After weeks of controversy for Success Academy, its founder and CEO Eva Moskowitz hosted her own press conference Thursday to highlight her network’s impressive performance on state tests — and call out the mayor for celebrating the city’s lesser results.
“As the leader of this organization, I am goosebump proud,” Moskowitz said. But then, taking aim at the city, she said, “I’m outraged by the educational racism engendered by the system. I’m also frustrated with the mayor’s response.”
Citywide, 40.6 percent of students passed the English exam and 37.8 percent passed the math exam. That is a slight uptick from last year, and de Blasio said the results made Tuesday, when they were announced, a “good news day.”
However, those scores lag significantly behind those of Success Academy schools, which outperformed even schools in much wealthier districts like Scarsdale and Chappaqua. With a student body that’s more than 90 percent students of color, Success Academy had an 84 percent pass rate in English and 95 percent pass rate in math.
Inevitably, however, the conversation at Thursday’s press conference shifted back to the news of the past few weeks: Success board chairman Dan Loeb’s inflammatory Facebook post likening an African-American New York state senator to the KKK. Loeb has since apologized and Moskowitz called the comments “indefensible.” Yet, Loeb remains the board’s chair.
In response, Joseph Belluck, chair of SUNY’s Charter School Committee — which authorizes Success Academy schools — told the Wall Street Journal it would be “very difficult” to expand the network if Loeb remains on the board.

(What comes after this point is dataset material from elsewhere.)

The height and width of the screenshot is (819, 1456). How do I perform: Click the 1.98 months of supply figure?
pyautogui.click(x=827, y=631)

Moskowitz responded to Belluck’s remarks Thursday by repeating her condemnation of Loeb’s comments and insisting she wanted to focus instead on running her schools.

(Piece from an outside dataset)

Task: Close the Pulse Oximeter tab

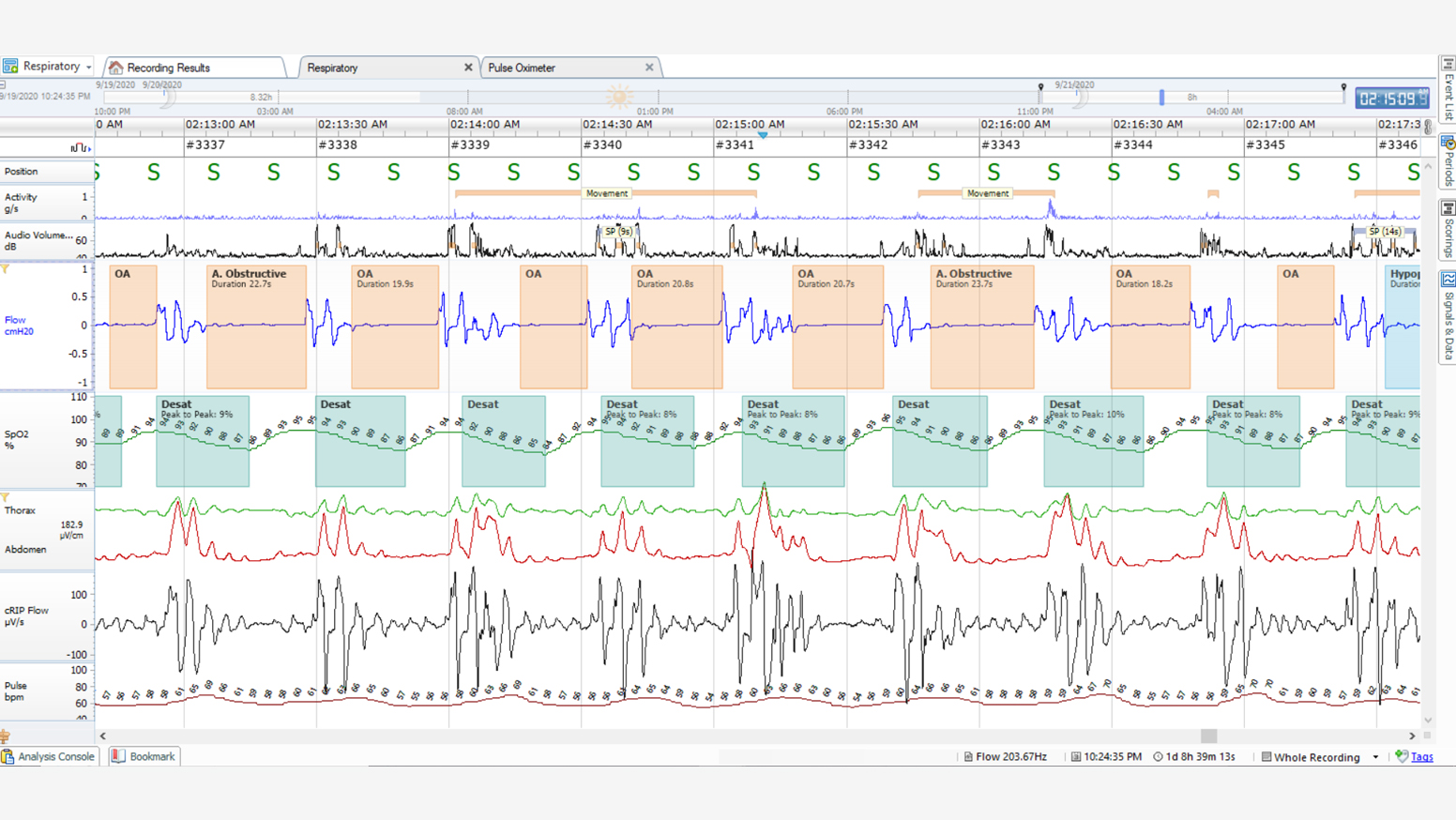Action: point(649,68)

“I have explained that those values do not reflect the values that we hold dear at Success Academy,” Moskowitz said. “And I’m really focused on teaching and learning.”
When asked if she is worried about her network’s expansion, Moskowitz said she was confident SUNY would place greater weight on Success Academy’s achievements than on Loeb’s comments when making final decisions about schools.
“SUNY is an incredibly strong authorizer and will decide on the merits of the application and on the merits of the work that all the people behind me do each and every day,” Moskowitz said, referring to a group of Success Academy principals and network leaders.
The press conference also signaled that any tentative truce between Mayor Bill de Blasio and the charter sector is already on the rocks. At the close of this year’s state legislative session, de Blasio struck a deal with the charter sector, which included plans to streamline charters’ access to public school space.
But soon after, charter school advocates called on de Blasio to prove his commitment by granting 27 outstanding charter school space requests, and advocates including Moskowitz have continued to hammer the city on the issue.
On Thursday, a spokeswoman for the mayor said by criticizing the city’s test scores, Moskowitz is only trying to draw attention away from Loeb’s statements.
“We have implemented real reforms to help close the achievement gap,” said spokeswoman Olivia Lapeyrolerie. “This is nothing more than a stunt designed to distract from the deeply offensive and disqualifying comments made by Success Academy’s leading financier.”
Critics say Success owes its test scores, in part, to a practice of pushing out high-needs students, though network leaders have long denied that accusation. Moskowitz says her schools are closing the so-called achievement gap — and it’s fair game to call out those who are not.
“It’s not helpful to not have a good relationship [with the mayor],” Moskowitz said. “But we also have a duty to children and to teaching and learning, and we can’t ignore a victory lap that is really inappropriate given the stats.”